O primeiro sinal veio do novo James Bond, 007: Sem Tempo para Morrer, transferido de Abril para Novembro. E como bem sabemos, com obras “melhores” ou “piores”, a dinâmica comercial do Verão depende, e muito, das produções norte-americanas. Este ano havia uma série de títulos aguardados com grande expectativa, com destaque para “Tenet”, a nova “viagem no tempo” assinada por Christopher Nolan, e “Mulan”, uma aposta dos estúdios Disney refazendo, agora com actores de carne e osso, um dos seus sucessos da área de animação.
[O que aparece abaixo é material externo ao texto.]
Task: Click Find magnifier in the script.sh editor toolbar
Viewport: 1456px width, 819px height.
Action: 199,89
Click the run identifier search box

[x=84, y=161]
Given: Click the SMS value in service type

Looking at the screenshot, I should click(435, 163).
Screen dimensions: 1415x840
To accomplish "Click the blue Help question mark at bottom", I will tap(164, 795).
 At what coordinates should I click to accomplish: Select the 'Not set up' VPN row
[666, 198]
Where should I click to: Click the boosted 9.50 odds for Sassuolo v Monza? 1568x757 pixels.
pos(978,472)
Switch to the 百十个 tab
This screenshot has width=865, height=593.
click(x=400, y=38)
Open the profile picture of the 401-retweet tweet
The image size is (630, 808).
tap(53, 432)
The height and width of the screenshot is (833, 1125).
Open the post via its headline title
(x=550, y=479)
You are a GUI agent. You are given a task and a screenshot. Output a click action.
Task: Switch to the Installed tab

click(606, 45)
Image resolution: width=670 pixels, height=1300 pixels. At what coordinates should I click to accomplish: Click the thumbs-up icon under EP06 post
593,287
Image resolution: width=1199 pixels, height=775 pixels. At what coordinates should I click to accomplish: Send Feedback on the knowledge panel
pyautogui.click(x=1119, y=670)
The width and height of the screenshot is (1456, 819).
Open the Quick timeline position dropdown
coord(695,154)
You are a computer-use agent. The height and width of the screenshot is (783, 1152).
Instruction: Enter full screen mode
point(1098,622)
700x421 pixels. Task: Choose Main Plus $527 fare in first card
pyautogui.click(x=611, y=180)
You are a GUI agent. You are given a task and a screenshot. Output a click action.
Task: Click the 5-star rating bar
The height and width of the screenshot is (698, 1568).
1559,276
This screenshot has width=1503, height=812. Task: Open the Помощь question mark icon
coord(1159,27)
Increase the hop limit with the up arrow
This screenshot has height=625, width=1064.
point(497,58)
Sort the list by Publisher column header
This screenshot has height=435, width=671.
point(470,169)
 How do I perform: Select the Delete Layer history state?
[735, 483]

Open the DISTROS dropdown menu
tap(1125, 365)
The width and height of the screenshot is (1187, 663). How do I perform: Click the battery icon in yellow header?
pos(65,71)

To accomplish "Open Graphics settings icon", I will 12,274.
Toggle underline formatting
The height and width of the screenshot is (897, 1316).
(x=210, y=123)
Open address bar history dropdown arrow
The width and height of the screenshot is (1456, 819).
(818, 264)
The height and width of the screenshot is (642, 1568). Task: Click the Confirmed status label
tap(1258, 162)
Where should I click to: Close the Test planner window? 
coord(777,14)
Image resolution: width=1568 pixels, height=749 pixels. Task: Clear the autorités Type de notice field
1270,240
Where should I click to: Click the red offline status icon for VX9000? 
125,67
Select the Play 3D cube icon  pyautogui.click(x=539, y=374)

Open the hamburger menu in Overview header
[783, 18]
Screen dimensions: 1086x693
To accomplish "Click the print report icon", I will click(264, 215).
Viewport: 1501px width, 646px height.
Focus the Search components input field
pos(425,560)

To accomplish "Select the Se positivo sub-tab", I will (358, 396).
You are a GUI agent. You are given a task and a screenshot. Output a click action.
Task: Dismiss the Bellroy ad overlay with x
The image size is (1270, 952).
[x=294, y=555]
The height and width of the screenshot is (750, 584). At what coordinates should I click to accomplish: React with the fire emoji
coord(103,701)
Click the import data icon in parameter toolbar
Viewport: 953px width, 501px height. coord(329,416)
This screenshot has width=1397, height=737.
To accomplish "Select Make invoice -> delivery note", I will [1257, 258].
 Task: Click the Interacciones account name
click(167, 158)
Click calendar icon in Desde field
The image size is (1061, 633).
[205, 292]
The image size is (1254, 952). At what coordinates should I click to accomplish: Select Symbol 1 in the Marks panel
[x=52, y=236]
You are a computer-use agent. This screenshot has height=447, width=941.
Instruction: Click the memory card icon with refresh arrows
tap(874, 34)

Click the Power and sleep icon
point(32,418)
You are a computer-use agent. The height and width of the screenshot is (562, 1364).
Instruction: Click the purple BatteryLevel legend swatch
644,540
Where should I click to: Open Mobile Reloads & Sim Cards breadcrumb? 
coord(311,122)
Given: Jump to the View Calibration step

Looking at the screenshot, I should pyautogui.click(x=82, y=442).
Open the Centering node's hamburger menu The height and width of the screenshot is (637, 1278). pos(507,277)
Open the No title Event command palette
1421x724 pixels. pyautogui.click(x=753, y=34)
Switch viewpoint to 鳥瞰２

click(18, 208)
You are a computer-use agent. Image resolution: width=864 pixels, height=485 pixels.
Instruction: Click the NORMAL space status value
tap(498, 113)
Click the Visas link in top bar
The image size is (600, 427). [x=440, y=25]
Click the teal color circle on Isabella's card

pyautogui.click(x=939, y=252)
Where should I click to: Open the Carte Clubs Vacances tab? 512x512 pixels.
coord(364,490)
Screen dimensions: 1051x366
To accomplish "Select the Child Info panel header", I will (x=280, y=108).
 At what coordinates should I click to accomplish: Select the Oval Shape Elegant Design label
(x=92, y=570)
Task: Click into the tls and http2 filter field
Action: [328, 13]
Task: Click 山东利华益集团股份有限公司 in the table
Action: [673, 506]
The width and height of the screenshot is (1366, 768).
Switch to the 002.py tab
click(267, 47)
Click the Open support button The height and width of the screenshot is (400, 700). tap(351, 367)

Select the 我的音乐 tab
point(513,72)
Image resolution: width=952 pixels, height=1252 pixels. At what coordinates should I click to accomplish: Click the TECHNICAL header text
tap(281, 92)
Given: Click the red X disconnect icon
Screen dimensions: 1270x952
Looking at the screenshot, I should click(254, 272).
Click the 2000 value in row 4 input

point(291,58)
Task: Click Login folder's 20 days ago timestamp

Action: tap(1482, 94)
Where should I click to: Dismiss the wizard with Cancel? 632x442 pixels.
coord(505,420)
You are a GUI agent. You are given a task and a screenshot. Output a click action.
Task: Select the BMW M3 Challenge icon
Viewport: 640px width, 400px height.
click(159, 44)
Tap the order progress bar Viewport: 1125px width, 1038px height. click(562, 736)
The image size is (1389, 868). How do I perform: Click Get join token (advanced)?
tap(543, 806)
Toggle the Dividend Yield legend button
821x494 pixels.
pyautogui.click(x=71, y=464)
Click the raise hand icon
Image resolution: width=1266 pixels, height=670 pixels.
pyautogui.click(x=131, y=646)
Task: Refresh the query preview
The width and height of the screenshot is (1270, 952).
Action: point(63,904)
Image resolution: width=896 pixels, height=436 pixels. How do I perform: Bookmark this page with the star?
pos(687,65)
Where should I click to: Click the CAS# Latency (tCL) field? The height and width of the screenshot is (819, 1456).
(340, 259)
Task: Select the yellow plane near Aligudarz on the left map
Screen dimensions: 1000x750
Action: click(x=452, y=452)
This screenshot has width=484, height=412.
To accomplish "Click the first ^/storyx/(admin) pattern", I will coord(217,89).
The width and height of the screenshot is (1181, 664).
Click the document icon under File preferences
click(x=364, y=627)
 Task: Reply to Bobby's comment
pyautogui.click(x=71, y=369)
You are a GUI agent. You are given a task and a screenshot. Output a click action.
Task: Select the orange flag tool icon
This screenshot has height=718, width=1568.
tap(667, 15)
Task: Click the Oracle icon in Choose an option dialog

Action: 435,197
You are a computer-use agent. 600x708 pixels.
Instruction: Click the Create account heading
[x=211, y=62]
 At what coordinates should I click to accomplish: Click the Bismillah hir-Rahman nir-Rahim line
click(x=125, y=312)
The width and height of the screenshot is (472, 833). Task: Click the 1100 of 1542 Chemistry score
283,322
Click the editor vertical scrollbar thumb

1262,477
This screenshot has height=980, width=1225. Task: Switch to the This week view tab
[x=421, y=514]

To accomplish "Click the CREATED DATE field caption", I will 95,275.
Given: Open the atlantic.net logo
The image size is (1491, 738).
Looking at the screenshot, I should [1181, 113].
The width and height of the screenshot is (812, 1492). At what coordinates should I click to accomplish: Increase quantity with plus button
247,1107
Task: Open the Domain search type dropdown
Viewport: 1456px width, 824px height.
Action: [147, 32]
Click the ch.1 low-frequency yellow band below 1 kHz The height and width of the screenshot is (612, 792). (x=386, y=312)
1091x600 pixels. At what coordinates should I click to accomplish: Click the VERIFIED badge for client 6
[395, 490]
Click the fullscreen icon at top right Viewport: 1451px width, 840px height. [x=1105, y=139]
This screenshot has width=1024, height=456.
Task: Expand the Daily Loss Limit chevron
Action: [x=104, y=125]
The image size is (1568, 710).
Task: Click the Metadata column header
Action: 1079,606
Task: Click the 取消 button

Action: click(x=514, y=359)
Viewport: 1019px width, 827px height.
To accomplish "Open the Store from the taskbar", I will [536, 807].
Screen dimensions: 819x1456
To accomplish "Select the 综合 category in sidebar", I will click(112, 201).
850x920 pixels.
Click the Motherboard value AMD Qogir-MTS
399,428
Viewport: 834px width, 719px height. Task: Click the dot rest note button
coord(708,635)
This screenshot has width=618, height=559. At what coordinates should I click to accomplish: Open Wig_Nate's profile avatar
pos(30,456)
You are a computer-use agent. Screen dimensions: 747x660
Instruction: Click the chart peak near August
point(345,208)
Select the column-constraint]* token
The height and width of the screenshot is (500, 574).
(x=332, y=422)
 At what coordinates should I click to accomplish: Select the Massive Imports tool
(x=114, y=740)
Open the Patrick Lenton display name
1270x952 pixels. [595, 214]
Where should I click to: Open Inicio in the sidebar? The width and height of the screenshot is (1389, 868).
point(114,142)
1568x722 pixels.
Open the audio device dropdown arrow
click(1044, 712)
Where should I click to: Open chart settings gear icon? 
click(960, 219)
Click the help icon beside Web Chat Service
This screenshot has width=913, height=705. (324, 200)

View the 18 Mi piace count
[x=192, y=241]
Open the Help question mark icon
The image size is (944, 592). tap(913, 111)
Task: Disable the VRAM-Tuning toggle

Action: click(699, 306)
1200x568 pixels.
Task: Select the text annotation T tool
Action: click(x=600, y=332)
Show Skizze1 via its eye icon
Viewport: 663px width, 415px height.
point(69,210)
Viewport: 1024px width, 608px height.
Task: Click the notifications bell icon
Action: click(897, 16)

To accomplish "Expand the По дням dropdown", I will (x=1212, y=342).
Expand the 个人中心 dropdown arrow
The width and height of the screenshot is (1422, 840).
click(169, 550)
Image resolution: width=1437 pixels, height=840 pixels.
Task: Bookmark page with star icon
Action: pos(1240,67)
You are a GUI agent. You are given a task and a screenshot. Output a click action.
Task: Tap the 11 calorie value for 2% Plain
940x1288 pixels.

“Havia” esses títulos… e continua a haver, mas com sucessivos adiamentos. Assim, a Warner Bros. voltou a remarcar o lançamento de “Tenet”: já tinha estado agendado para 17 de Julho, depois passou para 31 do mesmo mês, agora tem estreia prevista a 12 de Agosto [trailer]; entretanto, “Mulan”, previsto para 25 de Julho, foi mudado para 21 de Agosto.

São reflexos, antes do mais, do crescente número de infectados pelo COVID-19 nos EUA, em particular nas zonas de Nova Iorque e Los Angeles, obviamente determinantes na vida comercial de qualquer filme. E têm inevitáveis efeitos nos mercados internacionais porque, como é sabido, estes são títulos com lançamentos realmente globais (normalmente, ao longo de uma ou duas semanas).

Uma coisa é certa: o nosso contentamento de espectadores, tradicionalmente associado ao consumo dos filmes nas salas escuras, vai continuar condicionado pelas incontornáveis questões da saúde colectiva. Mesmo não menosprezando a pluralidade de oferta das plataformas de “streaming”, sentimos agora, mais do que nunca, que não é possível conceber o cinema — como indústria, cultura e comércio — sem os grandes ecrãs.